Directions for this task: In this exercise, retype exactly and only the lines from the top of the entries below through the line that holds "Task: Click the Pacific/Auckland link target", omitting pictures.

Entries supplied:
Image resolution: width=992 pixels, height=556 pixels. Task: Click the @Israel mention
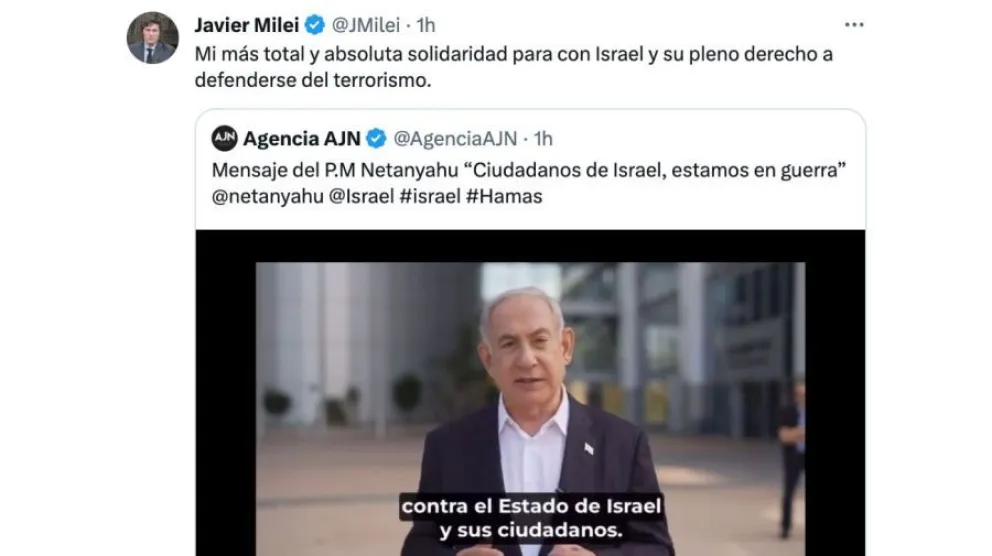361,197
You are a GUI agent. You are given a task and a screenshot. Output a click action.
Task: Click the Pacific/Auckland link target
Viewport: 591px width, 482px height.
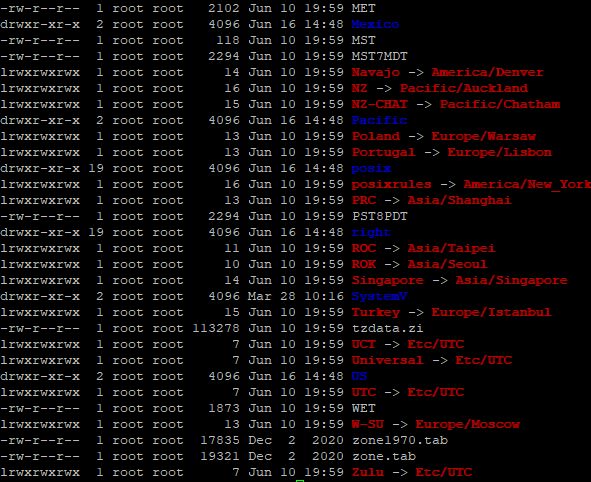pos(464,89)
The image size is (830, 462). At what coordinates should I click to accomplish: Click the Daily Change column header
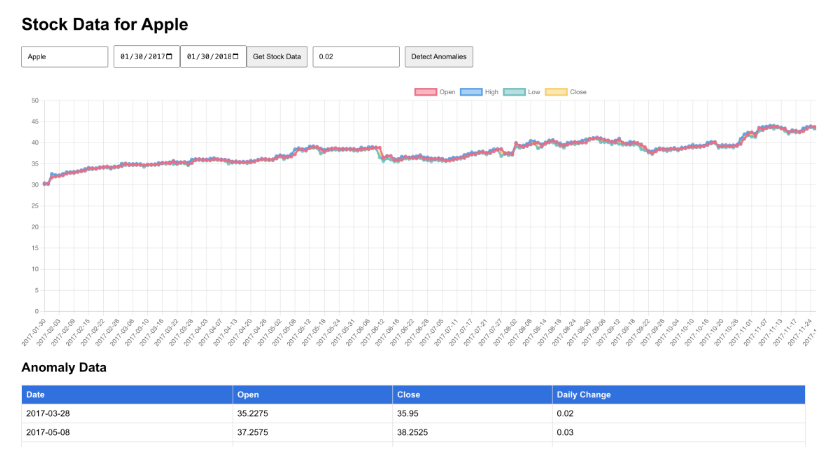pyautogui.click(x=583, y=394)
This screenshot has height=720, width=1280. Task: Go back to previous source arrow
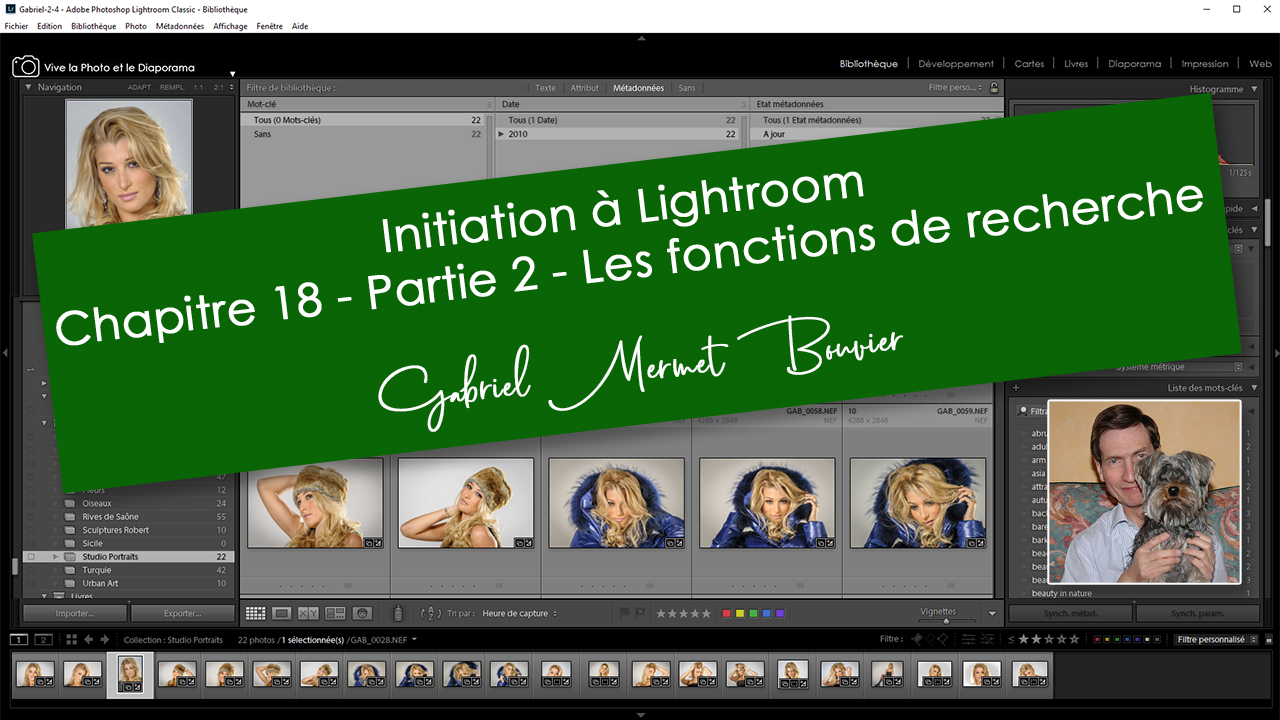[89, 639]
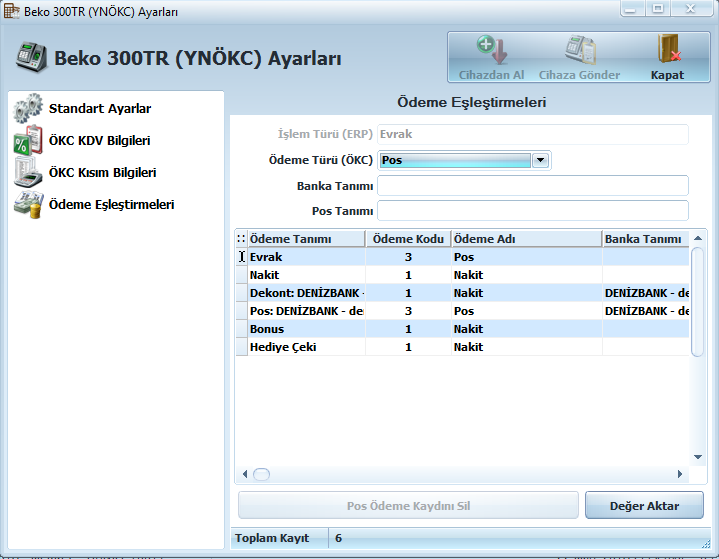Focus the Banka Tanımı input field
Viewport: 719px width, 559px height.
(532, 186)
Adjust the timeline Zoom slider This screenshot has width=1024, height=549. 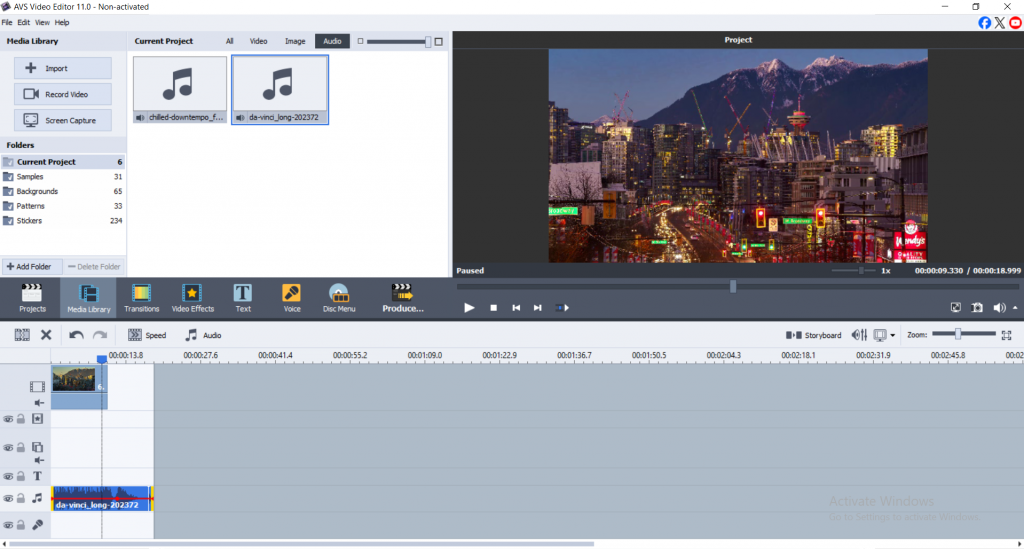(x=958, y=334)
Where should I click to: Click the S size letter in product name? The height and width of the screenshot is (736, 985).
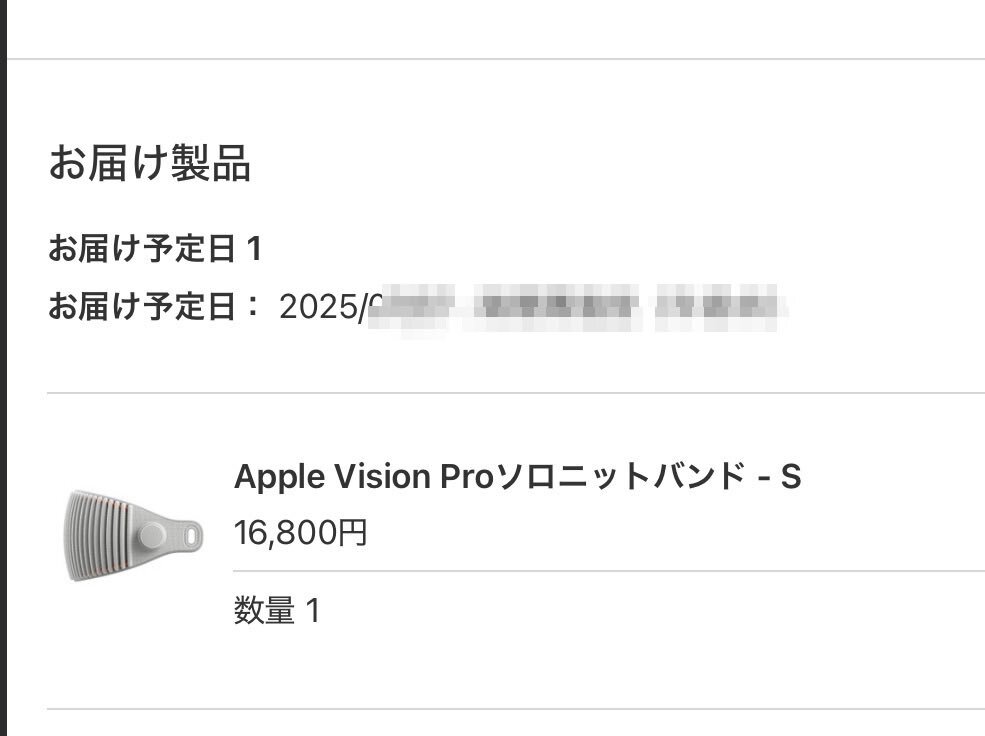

Solution for this problem:
Image resolution: width=992 pixels, height=556 pixels. Task: Click the @Israel mention
361,197
You are a GUI agent. You are given a task and a screenshot. Output a click action.
Task: Click the Pacific/Auckland link target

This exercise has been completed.